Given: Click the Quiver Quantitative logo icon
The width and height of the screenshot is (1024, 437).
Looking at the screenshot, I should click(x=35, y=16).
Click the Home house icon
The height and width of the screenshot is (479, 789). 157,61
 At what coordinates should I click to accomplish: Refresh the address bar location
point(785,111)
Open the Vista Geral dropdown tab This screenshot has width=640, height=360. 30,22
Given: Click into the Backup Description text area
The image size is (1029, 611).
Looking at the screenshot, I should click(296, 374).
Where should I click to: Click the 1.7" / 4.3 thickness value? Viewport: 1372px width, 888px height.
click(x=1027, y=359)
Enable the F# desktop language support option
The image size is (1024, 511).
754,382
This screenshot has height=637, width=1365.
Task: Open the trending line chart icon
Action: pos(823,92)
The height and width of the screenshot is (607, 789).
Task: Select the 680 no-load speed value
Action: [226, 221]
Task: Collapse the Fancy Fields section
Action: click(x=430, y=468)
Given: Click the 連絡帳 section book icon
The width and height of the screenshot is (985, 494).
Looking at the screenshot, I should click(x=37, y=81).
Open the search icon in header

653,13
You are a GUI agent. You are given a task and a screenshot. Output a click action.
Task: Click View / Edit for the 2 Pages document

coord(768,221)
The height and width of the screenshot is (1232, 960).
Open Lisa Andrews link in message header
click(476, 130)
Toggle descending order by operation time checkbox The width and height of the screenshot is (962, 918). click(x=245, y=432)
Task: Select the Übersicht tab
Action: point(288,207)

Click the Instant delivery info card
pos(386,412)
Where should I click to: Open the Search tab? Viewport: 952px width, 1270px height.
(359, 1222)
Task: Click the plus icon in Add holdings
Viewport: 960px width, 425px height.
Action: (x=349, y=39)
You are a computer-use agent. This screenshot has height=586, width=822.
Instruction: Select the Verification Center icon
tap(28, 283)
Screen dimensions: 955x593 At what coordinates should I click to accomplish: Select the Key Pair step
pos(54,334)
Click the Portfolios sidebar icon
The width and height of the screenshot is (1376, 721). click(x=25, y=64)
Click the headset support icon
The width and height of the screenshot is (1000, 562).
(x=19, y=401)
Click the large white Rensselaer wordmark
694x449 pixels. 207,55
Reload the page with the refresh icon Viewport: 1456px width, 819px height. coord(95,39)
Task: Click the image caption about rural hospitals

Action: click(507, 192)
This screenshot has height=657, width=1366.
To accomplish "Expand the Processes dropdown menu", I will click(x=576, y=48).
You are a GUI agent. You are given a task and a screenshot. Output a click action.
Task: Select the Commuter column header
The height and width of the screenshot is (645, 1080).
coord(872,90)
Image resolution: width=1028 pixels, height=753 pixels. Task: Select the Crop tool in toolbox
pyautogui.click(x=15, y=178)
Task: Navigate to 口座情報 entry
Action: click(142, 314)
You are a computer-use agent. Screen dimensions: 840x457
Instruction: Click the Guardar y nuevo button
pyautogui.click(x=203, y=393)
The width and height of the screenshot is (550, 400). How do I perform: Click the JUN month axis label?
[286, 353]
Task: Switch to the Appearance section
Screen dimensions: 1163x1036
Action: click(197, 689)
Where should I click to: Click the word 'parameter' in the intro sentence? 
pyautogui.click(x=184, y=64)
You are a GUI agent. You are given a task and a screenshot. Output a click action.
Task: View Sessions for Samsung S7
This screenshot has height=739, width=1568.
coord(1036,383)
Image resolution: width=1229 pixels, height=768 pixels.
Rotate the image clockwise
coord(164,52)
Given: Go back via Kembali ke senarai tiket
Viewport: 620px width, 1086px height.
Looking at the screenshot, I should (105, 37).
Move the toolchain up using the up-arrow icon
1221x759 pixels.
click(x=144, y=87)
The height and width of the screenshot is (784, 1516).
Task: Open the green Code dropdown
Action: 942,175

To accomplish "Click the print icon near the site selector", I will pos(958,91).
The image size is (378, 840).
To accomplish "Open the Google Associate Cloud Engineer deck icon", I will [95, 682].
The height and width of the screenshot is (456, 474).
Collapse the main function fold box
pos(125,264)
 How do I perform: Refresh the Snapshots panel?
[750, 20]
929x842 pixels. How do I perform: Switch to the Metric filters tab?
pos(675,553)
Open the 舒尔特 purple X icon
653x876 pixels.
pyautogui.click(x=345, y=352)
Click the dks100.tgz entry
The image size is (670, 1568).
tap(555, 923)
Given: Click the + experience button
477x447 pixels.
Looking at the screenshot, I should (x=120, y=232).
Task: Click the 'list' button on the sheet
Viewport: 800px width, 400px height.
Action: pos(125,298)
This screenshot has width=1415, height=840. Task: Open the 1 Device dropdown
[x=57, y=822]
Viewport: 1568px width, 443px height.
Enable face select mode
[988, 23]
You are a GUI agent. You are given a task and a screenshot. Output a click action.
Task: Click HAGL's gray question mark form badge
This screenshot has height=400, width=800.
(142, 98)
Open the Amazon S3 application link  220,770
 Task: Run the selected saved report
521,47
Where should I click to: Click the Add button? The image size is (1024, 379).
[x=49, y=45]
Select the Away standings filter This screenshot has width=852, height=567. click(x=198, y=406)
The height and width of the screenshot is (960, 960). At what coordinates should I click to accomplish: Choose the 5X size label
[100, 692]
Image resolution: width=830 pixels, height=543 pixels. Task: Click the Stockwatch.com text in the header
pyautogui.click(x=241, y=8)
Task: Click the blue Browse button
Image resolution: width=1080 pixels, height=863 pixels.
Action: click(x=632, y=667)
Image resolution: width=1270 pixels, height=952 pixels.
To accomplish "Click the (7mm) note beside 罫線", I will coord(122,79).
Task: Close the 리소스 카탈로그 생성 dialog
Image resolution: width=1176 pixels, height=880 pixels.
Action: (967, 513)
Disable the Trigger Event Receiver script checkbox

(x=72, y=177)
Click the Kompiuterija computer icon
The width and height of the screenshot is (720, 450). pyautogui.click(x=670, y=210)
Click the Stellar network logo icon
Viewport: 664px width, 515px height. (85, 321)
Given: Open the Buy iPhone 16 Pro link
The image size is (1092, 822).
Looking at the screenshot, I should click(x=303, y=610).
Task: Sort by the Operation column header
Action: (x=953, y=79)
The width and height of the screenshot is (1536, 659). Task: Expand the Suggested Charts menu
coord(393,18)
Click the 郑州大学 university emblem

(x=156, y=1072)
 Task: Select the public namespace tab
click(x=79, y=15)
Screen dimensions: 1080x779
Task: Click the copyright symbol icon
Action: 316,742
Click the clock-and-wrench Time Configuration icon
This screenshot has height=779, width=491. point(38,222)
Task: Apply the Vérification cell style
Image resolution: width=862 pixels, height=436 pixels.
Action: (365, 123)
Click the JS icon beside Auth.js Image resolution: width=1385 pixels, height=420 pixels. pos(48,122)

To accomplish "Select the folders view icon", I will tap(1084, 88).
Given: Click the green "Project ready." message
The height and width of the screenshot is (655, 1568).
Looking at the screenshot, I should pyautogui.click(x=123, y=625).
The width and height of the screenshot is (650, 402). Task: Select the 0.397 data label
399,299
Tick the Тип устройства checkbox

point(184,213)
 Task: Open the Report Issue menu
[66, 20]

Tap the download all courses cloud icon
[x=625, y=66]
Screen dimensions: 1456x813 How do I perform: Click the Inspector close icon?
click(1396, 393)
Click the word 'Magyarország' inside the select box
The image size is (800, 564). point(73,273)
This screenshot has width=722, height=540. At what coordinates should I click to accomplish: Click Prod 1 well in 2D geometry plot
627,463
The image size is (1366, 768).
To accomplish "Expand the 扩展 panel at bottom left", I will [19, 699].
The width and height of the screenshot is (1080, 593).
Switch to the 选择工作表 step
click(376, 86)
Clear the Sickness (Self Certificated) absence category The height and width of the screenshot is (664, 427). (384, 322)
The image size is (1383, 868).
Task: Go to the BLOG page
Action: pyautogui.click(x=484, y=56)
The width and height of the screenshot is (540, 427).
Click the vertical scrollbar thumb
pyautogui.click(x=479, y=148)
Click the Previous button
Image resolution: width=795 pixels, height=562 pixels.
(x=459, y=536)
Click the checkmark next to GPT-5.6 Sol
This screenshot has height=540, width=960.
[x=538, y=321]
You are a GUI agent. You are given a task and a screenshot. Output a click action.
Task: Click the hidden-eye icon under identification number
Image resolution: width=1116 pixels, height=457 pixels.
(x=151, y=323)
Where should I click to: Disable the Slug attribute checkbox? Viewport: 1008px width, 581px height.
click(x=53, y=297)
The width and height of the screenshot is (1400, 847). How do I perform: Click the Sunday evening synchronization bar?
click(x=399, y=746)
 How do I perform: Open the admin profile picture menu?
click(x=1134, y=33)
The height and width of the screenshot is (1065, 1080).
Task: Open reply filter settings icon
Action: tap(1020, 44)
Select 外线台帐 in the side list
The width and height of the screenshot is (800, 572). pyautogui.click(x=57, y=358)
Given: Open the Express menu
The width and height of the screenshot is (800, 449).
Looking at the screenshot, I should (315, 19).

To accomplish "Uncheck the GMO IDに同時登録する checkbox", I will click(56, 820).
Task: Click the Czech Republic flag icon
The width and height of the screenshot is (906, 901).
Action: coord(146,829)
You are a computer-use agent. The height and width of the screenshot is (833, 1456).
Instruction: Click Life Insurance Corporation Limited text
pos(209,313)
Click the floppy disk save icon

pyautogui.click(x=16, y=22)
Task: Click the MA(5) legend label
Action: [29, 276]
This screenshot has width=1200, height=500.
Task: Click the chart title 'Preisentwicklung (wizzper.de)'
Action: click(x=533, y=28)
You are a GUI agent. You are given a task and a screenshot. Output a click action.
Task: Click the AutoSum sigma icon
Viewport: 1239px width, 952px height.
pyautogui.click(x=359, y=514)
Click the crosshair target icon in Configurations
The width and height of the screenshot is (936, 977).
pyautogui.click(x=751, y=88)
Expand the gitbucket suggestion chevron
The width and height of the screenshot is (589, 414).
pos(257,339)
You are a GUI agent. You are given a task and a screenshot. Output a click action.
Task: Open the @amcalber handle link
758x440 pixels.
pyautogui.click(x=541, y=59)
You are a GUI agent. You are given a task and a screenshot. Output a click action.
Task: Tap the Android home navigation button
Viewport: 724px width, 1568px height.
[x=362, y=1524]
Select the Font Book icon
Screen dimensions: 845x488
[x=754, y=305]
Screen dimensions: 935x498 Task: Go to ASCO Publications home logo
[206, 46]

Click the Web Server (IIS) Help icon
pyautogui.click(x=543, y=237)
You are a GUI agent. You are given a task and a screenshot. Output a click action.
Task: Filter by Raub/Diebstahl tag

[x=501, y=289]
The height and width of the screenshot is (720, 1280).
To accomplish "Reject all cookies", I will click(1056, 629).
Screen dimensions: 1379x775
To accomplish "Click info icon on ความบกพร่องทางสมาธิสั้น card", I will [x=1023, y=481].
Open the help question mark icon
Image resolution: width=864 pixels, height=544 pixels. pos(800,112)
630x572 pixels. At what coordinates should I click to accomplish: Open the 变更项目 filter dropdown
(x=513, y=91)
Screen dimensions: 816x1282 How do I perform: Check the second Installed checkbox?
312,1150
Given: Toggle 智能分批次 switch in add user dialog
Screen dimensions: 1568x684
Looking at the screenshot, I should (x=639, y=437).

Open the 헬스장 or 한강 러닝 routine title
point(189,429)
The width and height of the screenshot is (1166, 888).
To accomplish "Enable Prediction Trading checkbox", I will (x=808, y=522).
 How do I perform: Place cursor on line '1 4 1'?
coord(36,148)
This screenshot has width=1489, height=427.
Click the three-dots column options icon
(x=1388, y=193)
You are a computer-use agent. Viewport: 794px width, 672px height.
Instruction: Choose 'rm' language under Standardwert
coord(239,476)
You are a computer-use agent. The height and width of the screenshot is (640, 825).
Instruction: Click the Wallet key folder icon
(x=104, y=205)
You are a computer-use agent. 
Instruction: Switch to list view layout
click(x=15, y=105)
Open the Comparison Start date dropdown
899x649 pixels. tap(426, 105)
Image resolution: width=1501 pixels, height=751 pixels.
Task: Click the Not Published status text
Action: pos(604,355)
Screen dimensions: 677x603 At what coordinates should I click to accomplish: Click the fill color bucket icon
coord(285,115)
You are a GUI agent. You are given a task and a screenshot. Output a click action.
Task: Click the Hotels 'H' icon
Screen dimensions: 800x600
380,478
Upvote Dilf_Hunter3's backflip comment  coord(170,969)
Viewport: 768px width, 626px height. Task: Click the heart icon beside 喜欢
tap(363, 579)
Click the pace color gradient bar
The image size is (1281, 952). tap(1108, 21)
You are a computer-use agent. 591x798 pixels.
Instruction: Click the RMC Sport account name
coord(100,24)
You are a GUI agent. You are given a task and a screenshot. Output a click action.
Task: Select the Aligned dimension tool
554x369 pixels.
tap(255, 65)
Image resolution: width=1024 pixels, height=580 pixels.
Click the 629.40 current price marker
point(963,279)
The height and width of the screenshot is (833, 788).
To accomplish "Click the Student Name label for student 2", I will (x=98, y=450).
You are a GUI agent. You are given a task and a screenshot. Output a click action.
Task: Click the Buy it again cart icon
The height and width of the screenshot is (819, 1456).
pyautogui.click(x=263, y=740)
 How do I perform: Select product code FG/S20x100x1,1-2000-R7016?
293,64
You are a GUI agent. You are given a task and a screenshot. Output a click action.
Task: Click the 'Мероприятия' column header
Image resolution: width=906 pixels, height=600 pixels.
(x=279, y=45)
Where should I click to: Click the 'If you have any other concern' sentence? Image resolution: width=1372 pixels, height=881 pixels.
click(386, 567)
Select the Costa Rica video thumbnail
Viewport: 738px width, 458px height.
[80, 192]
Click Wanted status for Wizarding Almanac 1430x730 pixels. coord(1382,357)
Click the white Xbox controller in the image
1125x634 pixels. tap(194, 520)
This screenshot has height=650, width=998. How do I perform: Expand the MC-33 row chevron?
********
Where a line in the listing above contains "support", copy that line.

Enable the F# desktop language support option
Click the headset support icon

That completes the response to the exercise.